◆ Passage:
※ ※ ※

Again, I return to the question of the common good. Each year we go through this federal, state, and local gynecology exam with what result? Is anyone convinced the money is justly collected? Or justly spent? Does anyone have the least sense of satisfaction, of civic pride, when he writes that check to the government? Maybe the IRS should send out little stickers we could wear saying “I paid my taxes!” 

We know, though, that taxes have long since gone beyond the simple maintenance of the common good and are used for social engineering. Your taxes may be lessened or increased by the car you purchase, the type of stove you buy, what charities you contribute to, the ethnicity of your employees, or follow the asinine logic of chopping down trees to install solar panels to help the environment, and a myriad of other ways the government chooses to manipulate your behavior. It’s no longer a civic duty but civic bullying. 

The variety and stupidity of certain deductions seem like something written by the Marx Brothers. Body builders can deduct body oil; actors and actresses can deduct cosmetic surgery. A professional stripper was allowed deductions for breast implants on the grounds that it increased her tips. (That was not meant as a pun.) If you have a “guard dog,” you can deduct food, grooming, and training. (My dog is very good at guarding us against rabbits.) 

Tax courts have ruled that businesses can deduct beer used at company functions; other courts have ruled that gym memberships can be deducted if you use the gym for a diagnosed medical condition. So, I’m going to get fat while drinking beer at my business event, deduct that, and then deduct the gym membership I need for my beer gut. If this sounds ludicrous, I’ve proved my point. 

In relation to the tax system, we have become the frog which slowly dies as the water it is in comes to a boil because it has become inured to its environment. We have become so accustomed to paying our taxes and just wanting to get the nuisance over with that we don’t question the morality of it. The monstrosity of the system has numbed us into compliance.     In relation to the tax system, we have become the frog which slowly dies as the water it is in comes to a boil.Tweet This

And that’s how they want it. Those who take our money refuse any accountability. How else can you explain the current national debt of nearly 35 and a half trillion dollars. (I couldn’t even explain what a trillion dollars is.) Where is the justice in a system that has long since abandoned responsibility? I don’t understand the justice of paying more because I make more. I won’t receive any more of the common good. 

Then there is the bait and switch of Social Security taxes where the government forcibly takes the money from you now, promising to pay you back later (if you’re alive), with less return than if you had invested it yourself, and with less worth than when they collected it. Please explain the justice of that. 

If the USCCB wanted to do some real work with social justice, they could start with the tax code. Meanwhile, I have a few suggestions. Every year I would lock each member of congress in a room for forty-eight hours, give him a copy of the tax code, and make him do his own taxes. I would then subject him to the audit of an accountant chosen by the members of his opposing political party. Any discrepancy would be subject to a one thousand percent penalty, and I would make the results public. 

I would require any increase in taxes to be voted on entirely separate from anything else. No attachments, no riders, no public projects; just a straight up or down “Do you approve of increasing my taxes?” I would also require anyone proposing an increase to explain in ten minutes or less, using words of no more than two syllables, how that increase is to be used for the common good. 

I have a suspicion that when our Lord said, “Render unto God what is God’s, and unto Caesar what is Caesar’s,” He wasn’t posing some grand moral question for theologians to debate; He was just saying even He couldn’t figure out taxes.

※ ※ ※

◆ Data records:
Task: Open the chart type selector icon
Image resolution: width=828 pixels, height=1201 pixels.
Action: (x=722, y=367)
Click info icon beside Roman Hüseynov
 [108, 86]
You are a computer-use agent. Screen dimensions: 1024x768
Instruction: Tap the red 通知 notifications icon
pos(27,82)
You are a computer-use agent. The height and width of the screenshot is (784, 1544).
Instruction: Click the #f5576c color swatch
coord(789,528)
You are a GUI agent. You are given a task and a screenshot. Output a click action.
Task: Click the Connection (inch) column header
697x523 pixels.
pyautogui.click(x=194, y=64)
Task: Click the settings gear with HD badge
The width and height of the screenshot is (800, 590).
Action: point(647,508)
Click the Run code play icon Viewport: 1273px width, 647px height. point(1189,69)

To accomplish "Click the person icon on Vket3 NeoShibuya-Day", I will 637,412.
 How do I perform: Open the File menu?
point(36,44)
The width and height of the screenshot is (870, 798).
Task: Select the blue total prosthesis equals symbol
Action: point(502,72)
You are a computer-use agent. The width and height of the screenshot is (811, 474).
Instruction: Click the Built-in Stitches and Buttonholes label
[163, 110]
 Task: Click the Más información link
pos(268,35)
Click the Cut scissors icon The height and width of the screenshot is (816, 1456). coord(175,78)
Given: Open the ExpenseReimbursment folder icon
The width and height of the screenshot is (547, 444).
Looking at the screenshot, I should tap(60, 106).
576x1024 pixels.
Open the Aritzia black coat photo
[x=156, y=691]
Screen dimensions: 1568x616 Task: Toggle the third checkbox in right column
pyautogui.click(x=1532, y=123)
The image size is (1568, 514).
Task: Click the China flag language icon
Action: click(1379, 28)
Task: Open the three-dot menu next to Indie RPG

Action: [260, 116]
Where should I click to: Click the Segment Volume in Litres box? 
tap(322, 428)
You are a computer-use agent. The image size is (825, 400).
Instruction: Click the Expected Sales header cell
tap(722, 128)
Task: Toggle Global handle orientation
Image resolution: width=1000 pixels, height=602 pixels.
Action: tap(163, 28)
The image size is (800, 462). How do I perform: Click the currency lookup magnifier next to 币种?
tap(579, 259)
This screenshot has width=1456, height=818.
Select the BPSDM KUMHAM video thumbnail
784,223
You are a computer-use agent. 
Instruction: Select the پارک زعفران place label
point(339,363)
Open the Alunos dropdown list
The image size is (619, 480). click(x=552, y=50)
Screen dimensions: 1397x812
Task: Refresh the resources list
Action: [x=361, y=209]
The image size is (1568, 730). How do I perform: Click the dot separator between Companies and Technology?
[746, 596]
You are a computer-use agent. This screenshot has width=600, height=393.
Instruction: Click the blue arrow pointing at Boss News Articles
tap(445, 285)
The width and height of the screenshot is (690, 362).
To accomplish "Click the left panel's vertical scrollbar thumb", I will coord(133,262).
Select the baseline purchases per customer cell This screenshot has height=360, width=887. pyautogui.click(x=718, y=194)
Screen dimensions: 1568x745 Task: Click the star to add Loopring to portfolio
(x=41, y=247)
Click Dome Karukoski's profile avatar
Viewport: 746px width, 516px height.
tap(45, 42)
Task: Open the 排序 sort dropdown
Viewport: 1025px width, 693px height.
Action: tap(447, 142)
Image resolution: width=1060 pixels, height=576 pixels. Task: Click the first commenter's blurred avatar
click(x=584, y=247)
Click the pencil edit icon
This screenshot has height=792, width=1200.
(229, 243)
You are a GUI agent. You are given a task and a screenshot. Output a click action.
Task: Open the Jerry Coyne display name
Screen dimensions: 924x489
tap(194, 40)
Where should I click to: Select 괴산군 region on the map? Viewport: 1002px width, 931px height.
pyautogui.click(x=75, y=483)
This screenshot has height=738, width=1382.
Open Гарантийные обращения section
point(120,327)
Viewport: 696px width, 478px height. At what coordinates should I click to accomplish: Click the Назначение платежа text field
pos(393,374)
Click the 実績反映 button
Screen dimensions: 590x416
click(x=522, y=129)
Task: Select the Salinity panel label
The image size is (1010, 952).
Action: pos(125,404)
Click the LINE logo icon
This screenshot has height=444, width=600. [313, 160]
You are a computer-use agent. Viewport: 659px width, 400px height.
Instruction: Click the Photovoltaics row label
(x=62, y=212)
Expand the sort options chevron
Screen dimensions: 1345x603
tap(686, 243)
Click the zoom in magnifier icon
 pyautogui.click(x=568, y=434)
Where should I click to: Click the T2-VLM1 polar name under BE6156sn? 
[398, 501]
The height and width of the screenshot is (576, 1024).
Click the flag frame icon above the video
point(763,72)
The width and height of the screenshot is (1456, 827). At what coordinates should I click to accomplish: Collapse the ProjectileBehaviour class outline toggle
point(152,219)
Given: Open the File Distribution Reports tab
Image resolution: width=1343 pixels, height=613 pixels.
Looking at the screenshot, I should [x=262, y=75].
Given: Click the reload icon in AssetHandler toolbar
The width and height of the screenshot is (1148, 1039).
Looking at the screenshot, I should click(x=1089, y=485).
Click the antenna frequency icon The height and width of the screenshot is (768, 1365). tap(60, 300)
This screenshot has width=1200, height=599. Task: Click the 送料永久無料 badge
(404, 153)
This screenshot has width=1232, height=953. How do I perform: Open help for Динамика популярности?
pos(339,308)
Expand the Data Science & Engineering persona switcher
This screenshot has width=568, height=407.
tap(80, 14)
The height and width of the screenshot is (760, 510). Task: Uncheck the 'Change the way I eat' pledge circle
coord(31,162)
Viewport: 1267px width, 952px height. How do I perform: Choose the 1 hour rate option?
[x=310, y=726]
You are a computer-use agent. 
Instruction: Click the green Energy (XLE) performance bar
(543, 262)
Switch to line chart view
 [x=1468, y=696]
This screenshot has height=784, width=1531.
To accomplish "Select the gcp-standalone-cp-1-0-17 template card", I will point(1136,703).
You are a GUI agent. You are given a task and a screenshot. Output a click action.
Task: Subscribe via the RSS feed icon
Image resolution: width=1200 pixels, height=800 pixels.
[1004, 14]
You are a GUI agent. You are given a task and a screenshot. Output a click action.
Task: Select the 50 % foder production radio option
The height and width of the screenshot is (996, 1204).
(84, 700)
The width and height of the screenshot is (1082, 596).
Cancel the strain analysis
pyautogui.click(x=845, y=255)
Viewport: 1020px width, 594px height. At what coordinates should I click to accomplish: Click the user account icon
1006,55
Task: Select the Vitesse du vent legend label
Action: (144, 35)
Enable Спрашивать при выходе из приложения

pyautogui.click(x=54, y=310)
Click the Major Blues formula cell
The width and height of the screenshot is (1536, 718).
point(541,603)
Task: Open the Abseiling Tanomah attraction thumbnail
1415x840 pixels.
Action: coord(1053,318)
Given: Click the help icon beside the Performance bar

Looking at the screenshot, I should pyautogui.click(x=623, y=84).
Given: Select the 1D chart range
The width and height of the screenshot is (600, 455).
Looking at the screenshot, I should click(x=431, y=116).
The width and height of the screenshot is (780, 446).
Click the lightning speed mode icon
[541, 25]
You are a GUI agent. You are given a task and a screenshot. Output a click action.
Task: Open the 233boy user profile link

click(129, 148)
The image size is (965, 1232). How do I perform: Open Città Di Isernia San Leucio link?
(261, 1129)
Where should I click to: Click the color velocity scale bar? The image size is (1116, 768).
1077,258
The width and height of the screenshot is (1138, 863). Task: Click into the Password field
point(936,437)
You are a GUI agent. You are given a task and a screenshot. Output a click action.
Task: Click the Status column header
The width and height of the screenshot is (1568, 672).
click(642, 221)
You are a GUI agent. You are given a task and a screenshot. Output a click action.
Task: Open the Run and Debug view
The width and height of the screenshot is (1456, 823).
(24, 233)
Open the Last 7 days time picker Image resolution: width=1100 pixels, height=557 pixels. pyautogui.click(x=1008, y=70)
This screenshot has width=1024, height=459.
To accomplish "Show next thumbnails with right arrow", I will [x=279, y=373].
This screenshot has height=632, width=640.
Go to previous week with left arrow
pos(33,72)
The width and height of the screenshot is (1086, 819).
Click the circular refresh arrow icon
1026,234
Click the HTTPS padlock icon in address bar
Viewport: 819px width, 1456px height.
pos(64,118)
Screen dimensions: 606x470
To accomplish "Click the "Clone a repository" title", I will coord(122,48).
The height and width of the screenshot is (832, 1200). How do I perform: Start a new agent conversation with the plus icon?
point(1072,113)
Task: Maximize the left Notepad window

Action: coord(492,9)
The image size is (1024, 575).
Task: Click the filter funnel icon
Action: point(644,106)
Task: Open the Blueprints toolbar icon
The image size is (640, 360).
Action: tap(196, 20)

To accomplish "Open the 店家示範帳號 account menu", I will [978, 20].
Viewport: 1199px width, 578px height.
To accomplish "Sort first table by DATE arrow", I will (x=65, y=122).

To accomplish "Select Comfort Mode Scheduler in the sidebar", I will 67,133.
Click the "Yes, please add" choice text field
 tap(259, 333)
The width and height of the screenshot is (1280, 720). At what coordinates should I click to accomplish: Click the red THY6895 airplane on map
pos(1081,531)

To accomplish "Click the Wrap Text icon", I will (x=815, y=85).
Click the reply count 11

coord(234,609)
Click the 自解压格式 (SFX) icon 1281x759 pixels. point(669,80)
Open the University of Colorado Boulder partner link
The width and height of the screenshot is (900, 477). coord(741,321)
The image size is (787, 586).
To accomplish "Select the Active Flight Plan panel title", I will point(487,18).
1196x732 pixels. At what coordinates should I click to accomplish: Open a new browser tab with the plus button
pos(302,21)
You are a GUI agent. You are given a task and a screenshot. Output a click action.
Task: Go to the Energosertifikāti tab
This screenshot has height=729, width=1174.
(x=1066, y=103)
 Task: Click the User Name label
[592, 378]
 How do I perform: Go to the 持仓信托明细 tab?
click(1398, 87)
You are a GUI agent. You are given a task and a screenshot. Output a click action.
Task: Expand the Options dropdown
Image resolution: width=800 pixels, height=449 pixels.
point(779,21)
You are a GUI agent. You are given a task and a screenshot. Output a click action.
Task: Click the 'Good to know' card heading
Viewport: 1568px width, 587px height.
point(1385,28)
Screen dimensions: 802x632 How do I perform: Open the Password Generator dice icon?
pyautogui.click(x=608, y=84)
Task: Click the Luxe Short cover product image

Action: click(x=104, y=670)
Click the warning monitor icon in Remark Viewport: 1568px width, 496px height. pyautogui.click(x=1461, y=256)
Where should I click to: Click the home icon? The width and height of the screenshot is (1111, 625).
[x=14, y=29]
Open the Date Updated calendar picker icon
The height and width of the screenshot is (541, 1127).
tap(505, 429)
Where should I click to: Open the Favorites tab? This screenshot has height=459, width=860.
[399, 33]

※ ※ ※

◆ To do:
A) Extract the passage from the tax essay, word for word, from "The variety and" to "us against rabbits.)".
B) Rewrite the paragraph of the tax essay that begins "I would require any increase in taxes" as a short list, keeping its main facts.
Work only from the tax essay.

◆ Task answers:
A)
The variety and stupidity of certain deductions seem like something written by the Marx Brothers. Body builders can deduct body oil; actors and actresses can deduct cosmetic surgery. A professional stripper was allowed deductions for breast implants on the grounds that it increased her tips. (That was not meant as a pun.) If you have a “guard dog,” you can deduct food, grooming, and training. (My dog is very good at guarding us against rabbits.)

B)
- Any tax increase would be voted on separately from everything else.
- There would be no attachments, riders, or public projects, only a straight up-or-down vote: "Do you approve of increasing my taxes?"
- Anyone proposing an increase would have to explain how it serves the common good. The explanation would take ten minutes or less and use words of no more than two syllables.